Pooling Revisited: Your Receptive Field is Suboptimal
This work addresses a fundamental issue in neural network design for computer vision, offering a method to enhance model performance by optimizing receptive fields, though it is incremental as it builds on existing resizing modules.
The authors tackled the problem of suboptimal receptive field sizes and shapes in neural networks by proposing DynOPool, a learnable pooling operation that optimizes receptive fields end-to-end, resulting in improved performance on image classification and semantic segmentation datasets.

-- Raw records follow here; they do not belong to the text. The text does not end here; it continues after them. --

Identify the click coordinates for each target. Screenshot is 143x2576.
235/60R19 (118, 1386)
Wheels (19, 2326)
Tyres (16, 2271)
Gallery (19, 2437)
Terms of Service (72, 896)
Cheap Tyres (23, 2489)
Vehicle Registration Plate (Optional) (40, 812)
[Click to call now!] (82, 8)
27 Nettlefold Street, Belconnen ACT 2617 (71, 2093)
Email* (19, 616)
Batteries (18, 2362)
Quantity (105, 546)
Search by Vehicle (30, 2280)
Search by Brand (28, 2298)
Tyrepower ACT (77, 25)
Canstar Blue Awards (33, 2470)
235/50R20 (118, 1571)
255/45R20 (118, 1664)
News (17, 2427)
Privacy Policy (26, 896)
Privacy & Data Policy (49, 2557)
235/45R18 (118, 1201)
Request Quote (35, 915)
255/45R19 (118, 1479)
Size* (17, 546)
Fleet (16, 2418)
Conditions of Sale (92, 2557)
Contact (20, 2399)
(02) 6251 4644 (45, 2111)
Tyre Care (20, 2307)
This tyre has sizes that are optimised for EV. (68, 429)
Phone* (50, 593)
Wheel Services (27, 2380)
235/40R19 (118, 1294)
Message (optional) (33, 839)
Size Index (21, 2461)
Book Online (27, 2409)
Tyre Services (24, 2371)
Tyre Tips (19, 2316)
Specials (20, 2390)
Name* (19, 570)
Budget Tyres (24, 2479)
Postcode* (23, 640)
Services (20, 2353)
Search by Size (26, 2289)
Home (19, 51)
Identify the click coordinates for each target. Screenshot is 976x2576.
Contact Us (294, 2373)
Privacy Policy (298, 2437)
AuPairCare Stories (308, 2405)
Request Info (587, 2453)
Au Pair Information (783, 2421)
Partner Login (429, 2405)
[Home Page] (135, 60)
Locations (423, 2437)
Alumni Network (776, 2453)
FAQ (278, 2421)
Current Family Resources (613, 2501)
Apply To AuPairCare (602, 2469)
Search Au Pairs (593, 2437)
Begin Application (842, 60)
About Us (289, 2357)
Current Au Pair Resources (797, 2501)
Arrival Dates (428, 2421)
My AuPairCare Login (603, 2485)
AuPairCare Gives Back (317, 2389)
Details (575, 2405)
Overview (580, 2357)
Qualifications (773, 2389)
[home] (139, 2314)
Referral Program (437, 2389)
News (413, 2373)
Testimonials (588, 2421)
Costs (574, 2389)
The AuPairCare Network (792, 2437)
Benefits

The size and shape of the receptive field determine how the network aggregates local information and affect the overall performance of a model considerably. Many components in a neural network, such as kernel sizes and strides for convolution and pooling operations, influence the configuration of a receptive field. However, they still rely on hyperparameters, and the receptive fields of existing models result in suboptimal shapes and sizes. Hence, we propose a simple yet effective Dynamically Optimized Pooling operation, referred to as DynOPool, which optimizes the scale factors of feature maps end-to-end by learning the desirable size and shape of its receptive field in each layer. Any kind of resizing modules in a deep neural network can be replaced by the operations with DynOPool at a minimal cost. Also, DynOPool controls the complexity of a model by introducing an additional loss term that constrains computational cost. Our experiments show that the models equipped with the proposed learnable resizing module outperform the baseline networks on multiple datasets in image classification and semantic segmentation.